[Collected data entries]
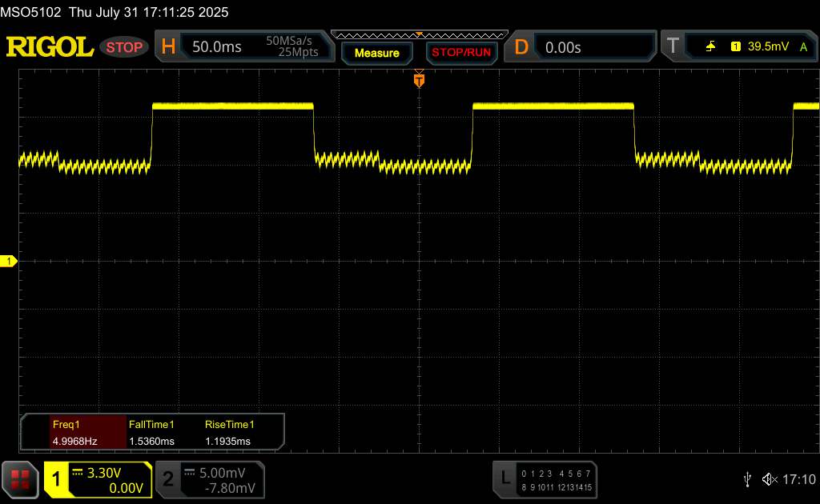
Task: Click the red STOP status badge
Action: (x=124, y=47)
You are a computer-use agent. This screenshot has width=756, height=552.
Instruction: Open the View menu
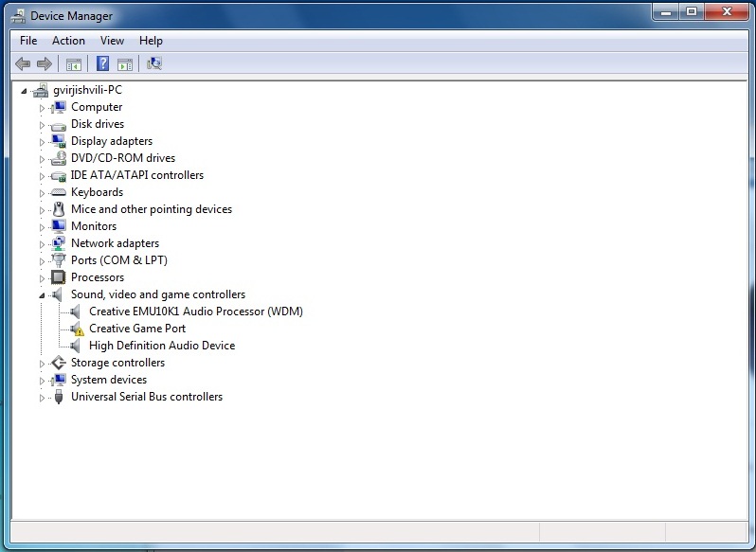(112, 41)
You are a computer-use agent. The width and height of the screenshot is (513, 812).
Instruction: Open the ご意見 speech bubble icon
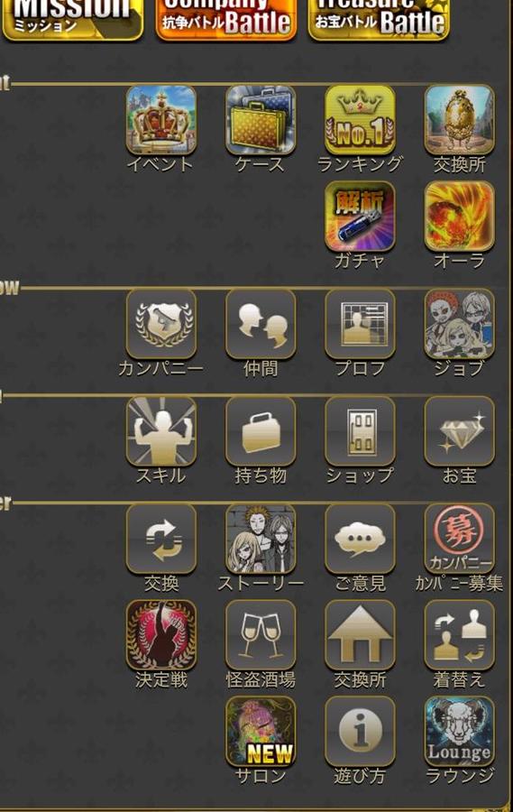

Activity: Beginning at the line that holds "You are a computer-use agent. This" and ending with the last line of the entries, please set down each line exactly, leaving every picture out.

Task answer:
You are a computer-use agent. This screenshot has width=756, height=552.
Instruction: Open the View menu
(112, 41)
You are a computer-use agent. The width and height of the screenshot is (513, 812).
Instruction: Open the ご意見 speech bubble icon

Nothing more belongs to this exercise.